Depois de algum tempo saímos do box. Ele se secou, me secou - fazendo novamente com que eu me sentisse uma inválida e, ao mesmo tempo, não dando a menor importância para isso - e embrulhou a nós dois dentro de uma toalha fofa do tamanho de um lençol.
Ele me apertava em um abraço por trás e beijava meu pescoço de cinco em cinco segundos. Não falamos uma palavra sequer durante todo esse tempo. 
Quando fiz menção de andar, Bruno me agarrou pela barriga e me levantou, de forma que meus pés não conseguissem mais tocar o chão, e então caminhou para fora do banheiro, nós dois ainda embrulhados na toalha como sardinhas. 
Não consegui deixar de rir. Foi difícil fazer com que ele me largasse, por isso demorei um pouco para escolher uma roupa apropriada na minha mala. Finalmente constatei que havia trazido um suéter preto de gola alta, o que seria perfeito para cobrir minhas marcas. 
Vesti uma das calças skinny e coloquei a mesma bota que usava quando cheguei em Londres. Antes de vestir o suéter, voltei ao banheiro para passar meu creme para hematomas, e quando entrei no quarto outra vez, o perfume não passou desapercebido para Bruno. Cinco minutos depois eu ainda estava lutando para tirá-lo de cima de mim na cama, lembrando-o que tinha que buscar produtos de limpeza para limpar a coisa nojenta que ainda estava do outro lado. 
Já no andar de baixo, encontramos com Hérica. 
– Bom dia, queridos! - Ela falou com um sorriso iluminado, parecendo verdadeiramente feliz em nos ver, enquanto dava em cada um de nós um abraço apertado - Por que acordaram tão cedo? 
Eu não sabia que horas eram, e pelo que parecia, Bruno também não. 
– 07:15h ainda… Parece que madrugamos. - Ele falou, olhando no relógio novo em seu pulso e sorrindo de forma hipnótica para mim. 
– Na verdade, Hérica… - Comecei, piscando algumas vezes para parar de olhar feito tonta para ele - Aconteceu um acidente lá em cima…
– Mãe, alguma empregada veio hoje? Alguém pode limpar o quarto? 
– Três. 
– Não precisa mandar ning… 
– Ótimo. Ninha não acordou muito bem disposta hoje. Acho que metade da ceia de Natal está no chão do nosso quarto.
Corei. 
– Não está se sentindo bem? - Hérica perguntou com uma expressão preocupada. 
– Estou bem agora… Só acordei um pouco estranha.

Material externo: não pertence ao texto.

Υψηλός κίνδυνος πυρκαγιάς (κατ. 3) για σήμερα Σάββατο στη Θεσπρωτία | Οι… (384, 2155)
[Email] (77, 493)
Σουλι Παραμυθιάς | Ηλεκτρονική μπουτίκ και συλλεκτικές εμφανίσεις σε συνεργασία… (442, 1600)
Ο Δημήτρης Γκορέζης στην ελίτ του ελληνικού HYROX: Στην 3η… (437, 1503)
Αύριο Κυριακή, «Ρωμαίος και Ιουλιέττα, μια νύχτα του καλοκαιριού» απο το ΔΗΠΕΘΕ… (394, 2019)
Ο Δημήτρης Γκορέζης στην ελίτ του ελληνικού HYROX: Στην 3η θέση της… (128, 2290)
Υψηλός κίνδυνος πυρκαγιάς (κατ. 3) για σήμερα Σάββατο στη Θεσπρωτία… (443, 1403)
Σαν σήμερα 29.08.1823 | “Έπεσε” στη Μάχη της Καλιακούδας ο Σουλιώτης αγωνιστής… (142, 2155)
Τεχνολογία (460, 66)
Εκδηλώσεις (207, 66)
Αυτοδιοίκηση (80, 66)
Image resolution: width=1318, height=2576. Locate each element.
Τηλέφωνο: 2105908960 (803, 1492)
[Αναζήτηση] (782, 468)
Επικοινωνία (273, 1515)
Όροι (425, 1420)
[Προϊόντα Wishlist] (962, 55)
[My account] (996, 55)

Mas eu realmente posso… 
– Não se preocupe, querida. - Ela me interrompeu, já subindo as escadas - Emma está arrumando o meu quarto. Vou pedir pra que ela limpe o de vocês. 
– Obrigado, mãe. 
Hérica acenou, sem olhar. Quando chegou no andar de cima, gritei para que ela ouvisse. 
– Peça desculpas à Emma por mim! 
Não sei se ela ouviu, mas não respondeu. 
Bruno me olhava com uma expressão neutra, e eu me sentia a cada segundo mais contrariada. 
– Odeio dar trabalho às pessoas. 
– Elas são pagas pra isso. 
– Só porque elas têm que servir vocês, não quer dizer que tenham que ficar com trabalhos desagradáveis. 
Bruno falou mais meia dúzia de palavras, enquanto me guiava para a cozinha. 
Ignorei todos os seus argumentos, deixando claro minha birra. É claro que aquilo só o divertiu ainda mais. 
Passamos pela sala de estar e encontramos Robert sentado em um dos sofás lendo o jornal. Acenei para ele da porta, mas Bruno entrou para cumprimentá-lo. Aparentemente, éramos os únicos acordados. A casa de manhã tinha um cheiro ainda mais agradável, e eu nem sabia dizer do que exatamente era. 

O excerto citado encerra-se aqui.